## SHORT TASK
Copy out the rows below, replacing each occurrence of "radio option" with "option button" and leaving everything else unchanged.

· · · · · · ·

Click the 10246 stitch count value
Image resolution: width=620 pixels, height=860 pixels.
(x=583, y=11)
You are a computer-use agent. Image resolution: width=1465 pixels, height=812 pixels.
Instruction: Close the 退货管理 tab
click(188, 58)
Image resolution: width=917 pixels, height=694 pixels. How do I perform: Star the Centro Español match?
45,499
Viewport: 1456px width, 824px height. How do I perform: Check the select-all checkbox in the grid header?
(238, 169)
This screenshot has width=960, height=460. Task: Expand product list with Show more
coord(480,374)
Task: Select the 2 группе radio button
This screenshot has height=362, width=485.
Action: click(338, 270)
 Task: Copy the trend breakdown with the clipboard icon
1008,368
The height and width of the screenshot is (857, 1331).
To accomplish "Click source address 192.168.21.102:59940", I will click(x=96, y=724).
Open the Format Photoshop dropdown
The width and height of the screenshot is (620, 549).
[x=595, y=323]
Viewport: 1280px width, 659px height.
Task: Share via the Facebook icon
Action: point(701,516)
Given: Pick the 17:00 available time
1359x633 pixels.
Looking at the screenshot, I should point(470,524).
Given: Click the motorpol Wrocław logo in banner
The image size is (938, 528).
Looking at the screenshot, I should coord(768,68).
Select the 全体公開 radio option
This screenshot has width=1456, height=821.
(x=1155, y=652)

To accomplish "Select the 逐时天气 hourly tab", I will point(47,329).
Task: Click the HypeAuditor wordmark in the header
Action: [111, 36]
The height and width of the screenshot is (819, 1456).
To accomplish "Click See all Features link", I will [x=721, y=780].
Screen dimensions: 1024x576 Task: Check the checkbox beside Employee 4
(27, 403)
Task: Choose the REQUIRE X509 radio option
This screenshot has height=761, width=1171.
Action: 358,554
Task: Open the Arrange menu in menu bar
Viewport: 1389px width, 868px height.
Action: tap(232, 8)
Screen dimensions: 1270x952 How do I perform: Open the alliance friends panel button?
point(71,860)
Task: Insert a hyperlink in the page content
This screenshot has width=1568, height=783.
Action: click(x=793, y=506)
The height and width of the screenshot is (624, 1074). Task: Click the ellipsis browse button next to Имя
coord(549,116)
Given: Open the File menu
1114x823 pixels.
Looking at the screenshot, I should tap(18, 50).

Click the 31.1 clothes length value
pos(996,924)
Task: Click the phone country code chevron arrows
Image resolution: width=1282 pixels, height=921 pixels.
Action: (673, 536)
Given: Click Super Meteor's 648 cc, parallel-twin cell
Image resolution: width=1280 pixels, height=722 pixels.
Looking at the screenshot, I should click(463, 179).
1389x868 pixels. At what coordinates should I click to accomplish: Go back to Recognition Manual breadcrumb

· · · · · · ·

## TASK RESPONSE
Click the 10246 stitch count value
Image resolution: width=620 pixels, height=860 pixels.
(x=583, y=11)
You are a computer-use agent. Image resolution: width=1465 pixels, height=812 pixels.
Instruction: Close the 退货管理 tab
click(188, 58)
Image resolution: width=917 pixels, height=694 pixels. How do I perform: Star the Centro Español match?
45,499
Viewport: 1456px width, 824px height. How do I perform: Check the select-all checkbox in the grid header?
(238, 169)
This screenshot has width=960, height=460. Task: Expand product list with Show more
coord(480,374)
Task: Select the 2 группе radio button
This screenshot has height=362, width=485.
Action: click(338, 270)
 Task: Copy the trend breakdown with the clipboard icon
1008,368
The height and width of the screenshot is (857, 1331).
To accomplish "Click source address 192.168.21.102:59940", I will click(x=96, y=724).
Open the Format Photoshop dropdown
The width and height of the screenshot is (620, 549).
[x=595, y=323]
Viewport: 1280px width, 659px height.
Task: Share via the Facebook icon
Action: point(701,516)
Given: Pick the 17:00 available time
1359x633 pixels.
Looking at the screenshot, I should point(470,524).
Given: Click the motorpol Wrocław logo in banner
The image size is (938, 528).
Looking at the screenshot, I should coord(768,68).
Select the 全体公開 option button
This screenshot has width=1456, height=821.
(x=1155, y=652)

To accomplish "Select the 逐时天气 hourly tab", I will point(47,329).
Task: Click the HypeAuditor wordmark in the header
Action: [111, 36]
The height and width of the screenshot is (819, 1456).
To accomplish "Click See all Features link", I will [x=721, y=780].
Screen dimensions: 1024x576 Task: Check the checkbox beside Employee 4
(27, 403)
Task: Choose the REQUIRE X509 option button
This screenshot has height=761, width=1171.
Action: 358,554
Task: Open the Arrange menu in menu bar
Viewport: 1389px width, 868px height.
Action: tap(232, 8)
Screen dimensions: 1270x952 How do I perform: Open the alliance friends panel button?
point(71,860)
Task: Insert a hyperlink in the page content
This screenshot has width=1568, height=783.
Action: click(x=793, y=506)
The height and width of the screenshot is (624, 1074). Task: Click the ellipsis browse button next to Имя
coord(549,116)
Given: Open the File menu
1114x823 pixels.
Looking at the screenshot, I should tap(18, 50).

Click the 31.1 clothes length value
pos(996,924)
Task: Click the phone country code chevron arrows
Image resolution: width=1282 pixels, height=921 pixels.
Action: (673, 536)
Given: Click Super Meteor's 648 cc, parallel-twin cell
Image resolution: width=1280 pixels, height=722 pixels.
Looking at the screenshot, I should click(463, 179).
1389x868 pixels. At what coordinates should I click to accomplish: Go back to Recognition Manual breadcrumb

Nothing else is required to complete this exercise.